Distributed Training with DeepSpeed



Single-GPU training becomes inefficient or impossible in most cases with the increase in model sizes and dataset sizes. Therefore, the models can scale easily from a single GPU to multiple GPUs and nodes based on distributed training. In conjunction with optimizing this training method, DeepSpeed by Microsoft is one of the best-equipped frameworks. It enables the handling of large models and reduces memory overhead through salient techniques such as data parallelism, model parallelism, and the Zero Redundancy Optimizer (ZeRO).

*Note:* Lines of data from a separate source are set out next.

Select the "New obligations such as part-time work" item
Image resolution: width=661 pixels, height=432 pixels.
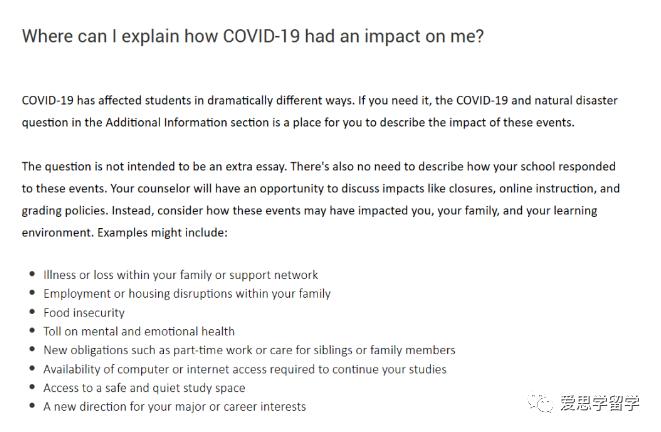click(x=249, y=350)
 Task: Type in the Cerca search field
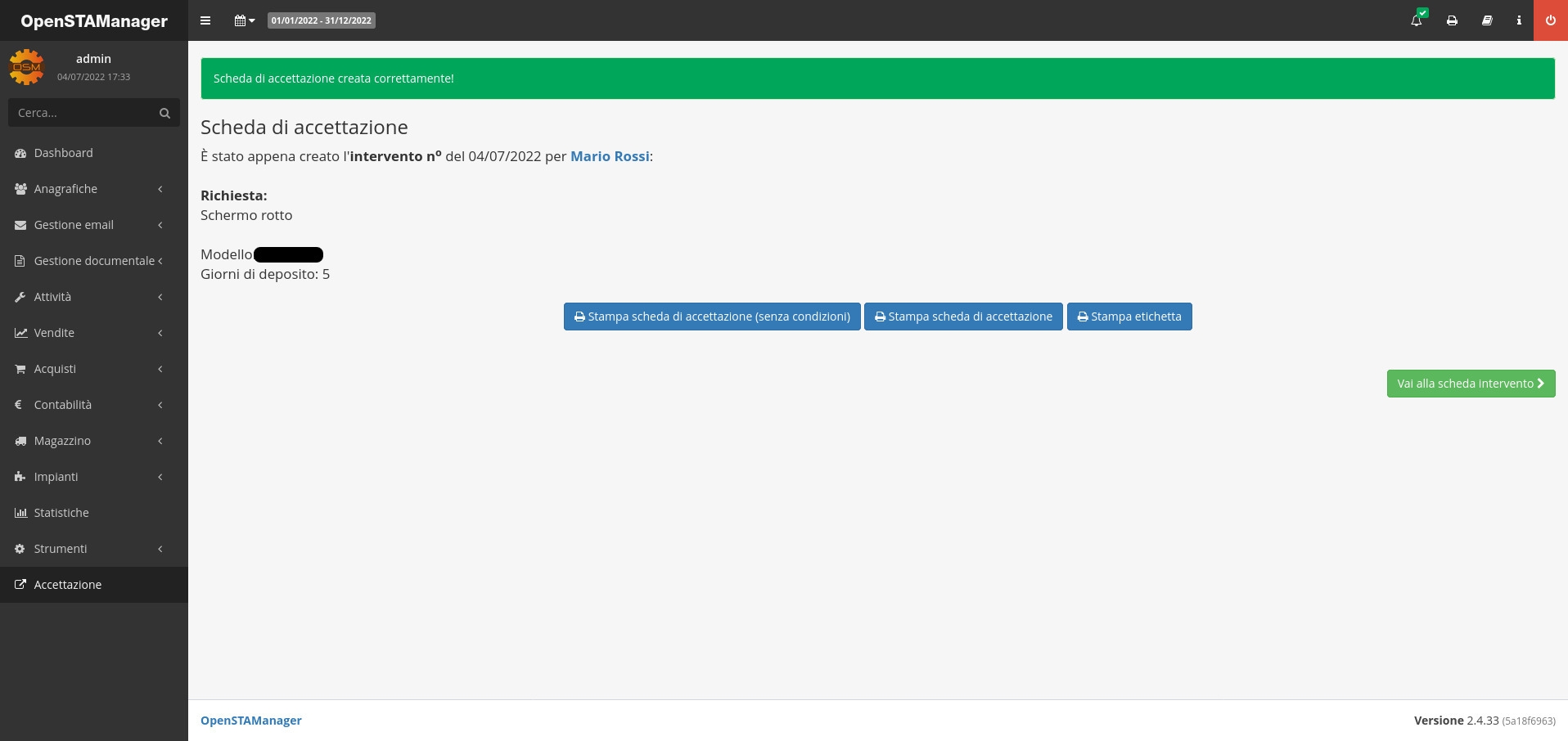coord(82,113)
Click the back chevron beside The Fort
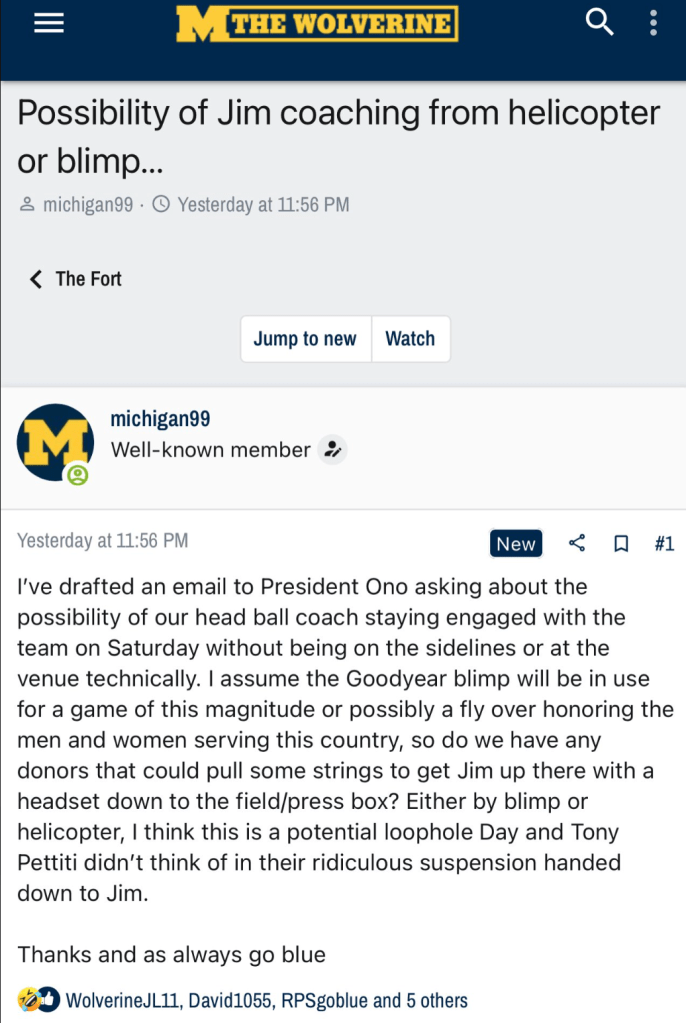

Basic Distributed Training

There are a lot of parts in training a machine learning model, and usually, it splits into parts over many computing resources such as GPUs or cluster nodes. Scaling up data and computation generally faces an important challenge, leading to the big model's easy and efficient training.

Why Distributed Training?

The following are key reasons to consider for distributed training while working on large deep learning models −

  • Scalability − It is prohibitively hard to train very large models with tens of millions, or even billions, of parameters on a single GPU. This process can be scaled across many GPUs by using distributed training.
  • Faster Convergence − Spreading out the training process among several GPUs accelerates the process of convergence, hence faster model development.
  • Resource Efficiency − This kind of training will serve the purpose of putting your available hardware to its maximum use, hence saving time and money spent.
  • Data Parallelism − This is the case when one model is spread across many GPUs, and each GPU processes different batches of the dataset.
  • Model Parallelism − The model is parallelized on multiple GPUs; each GPU calculates parts of the model's operations.
  • Hybrid Parallelism − Mix data and model parallelism. In other words, split the data on GPUs and further split the model.

Data Parallelism

DeepSpeed facilitates distributed training by offering adaptable models and data concurrency. Let's explore these in depth.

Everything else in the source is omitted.